Each line of the entries that mentions the string "agent" needs to be reported.

Data extracts>
........

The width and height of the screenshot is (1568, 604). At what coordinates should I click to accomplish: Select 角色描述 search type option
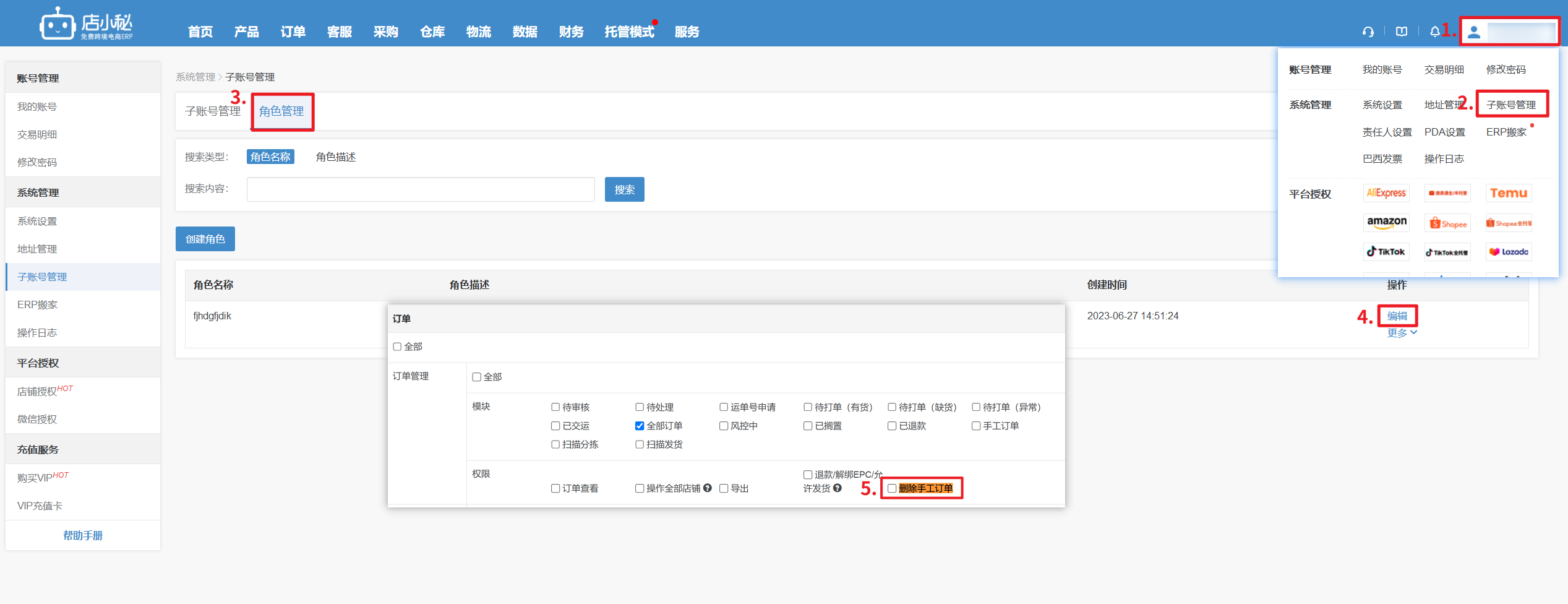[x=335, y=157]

........

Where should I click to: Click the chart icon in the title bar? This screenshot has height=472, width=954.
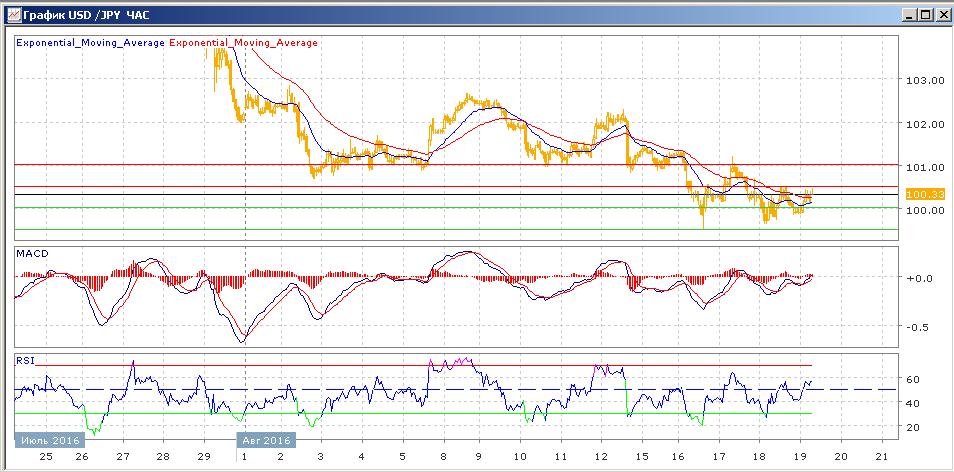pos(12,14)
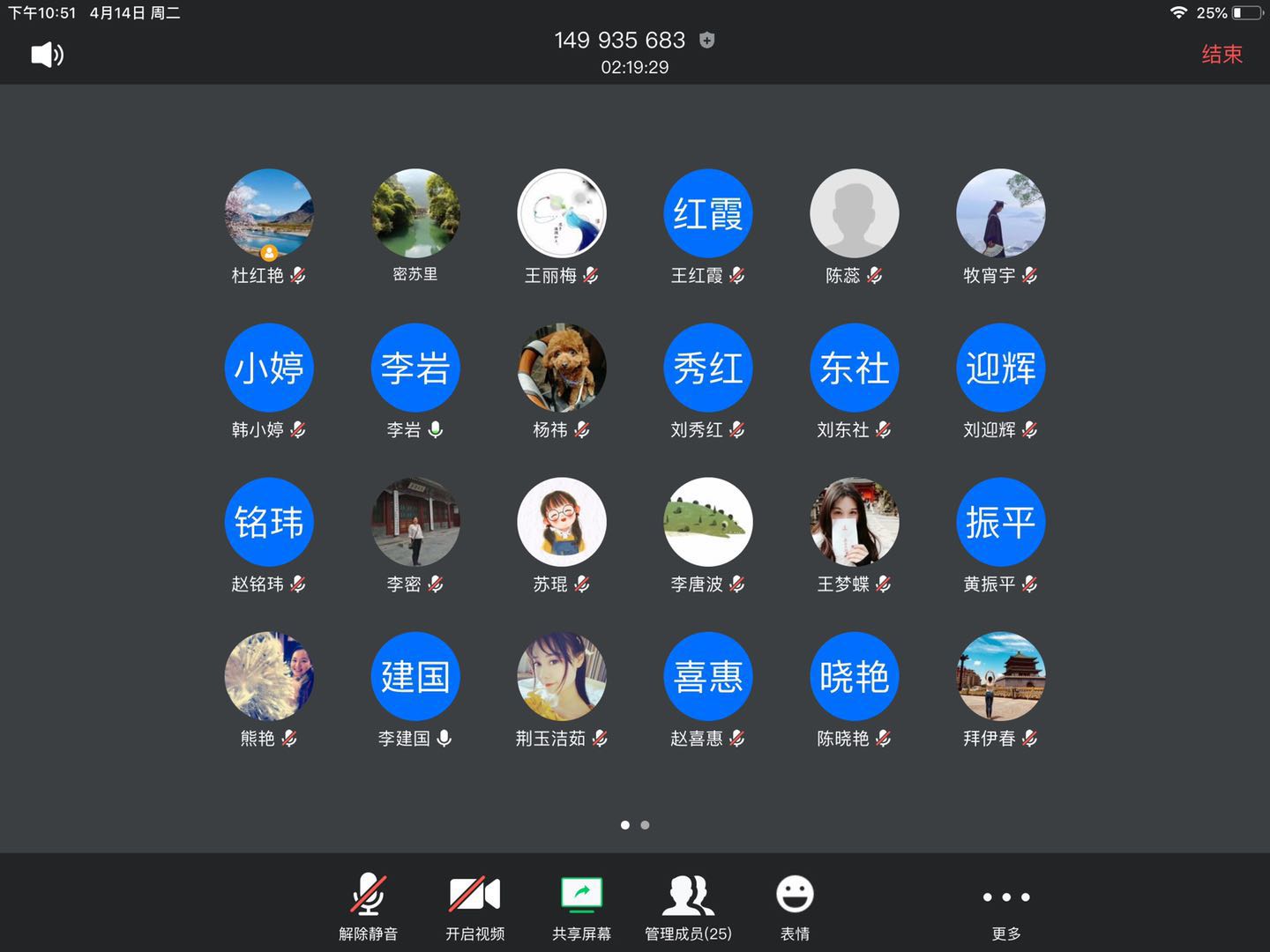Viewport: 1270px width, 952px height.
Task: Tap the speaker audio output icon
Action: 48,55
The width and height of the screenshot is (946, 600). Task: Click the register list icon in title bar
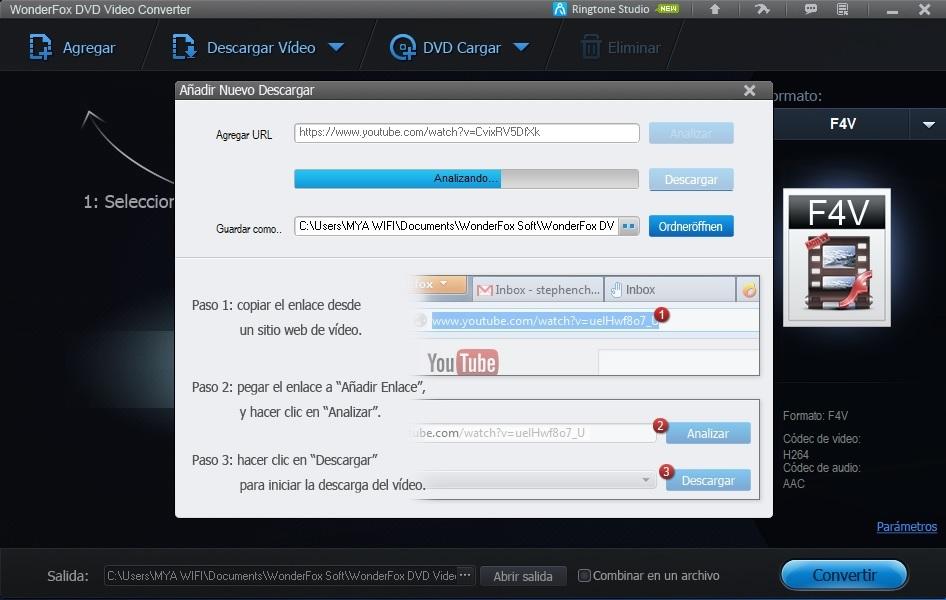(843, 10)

........

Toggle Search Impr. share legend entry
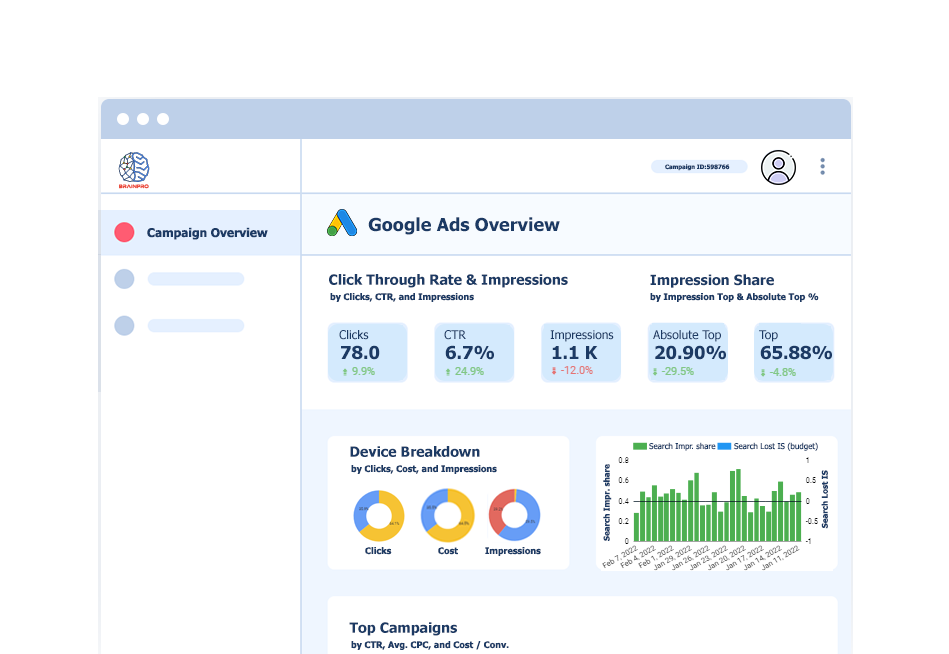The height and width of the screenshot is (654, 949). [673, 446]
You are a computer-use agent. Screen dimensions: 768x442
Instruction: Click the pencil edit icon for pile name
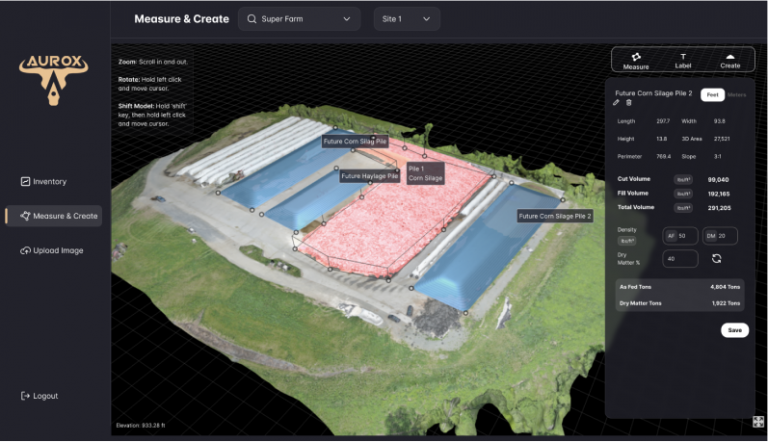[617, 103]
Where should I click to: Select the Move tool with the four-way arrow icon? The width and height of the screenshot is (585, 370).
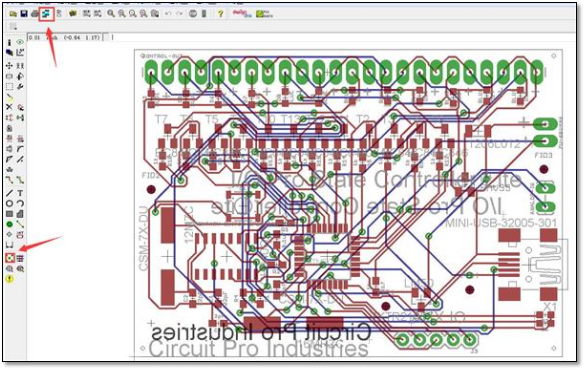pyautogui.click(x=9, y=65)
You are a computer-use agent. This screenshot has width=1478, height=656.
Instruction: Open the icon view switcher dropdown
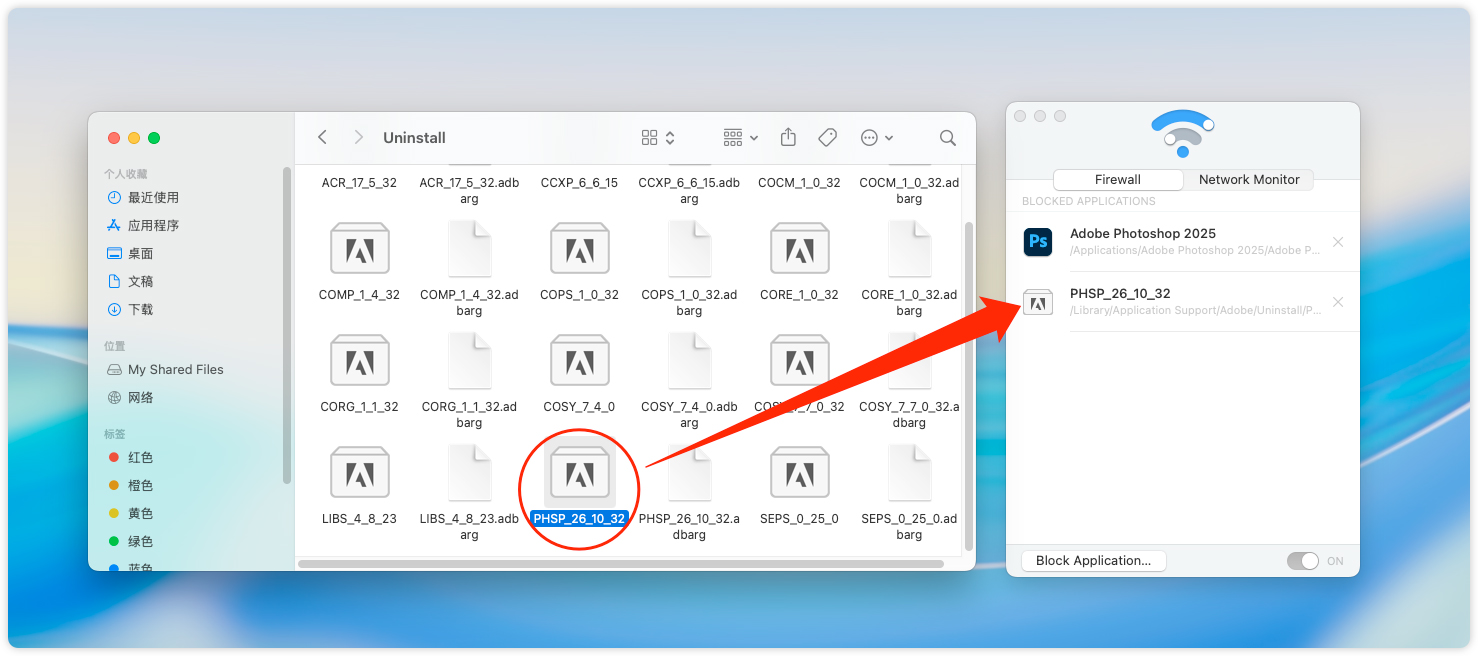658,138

........

Output for this task>
You are a computer-use agent. Screen dimensions: 768x442
You are a computer-use agent. This screenshot has width=1478, height=656.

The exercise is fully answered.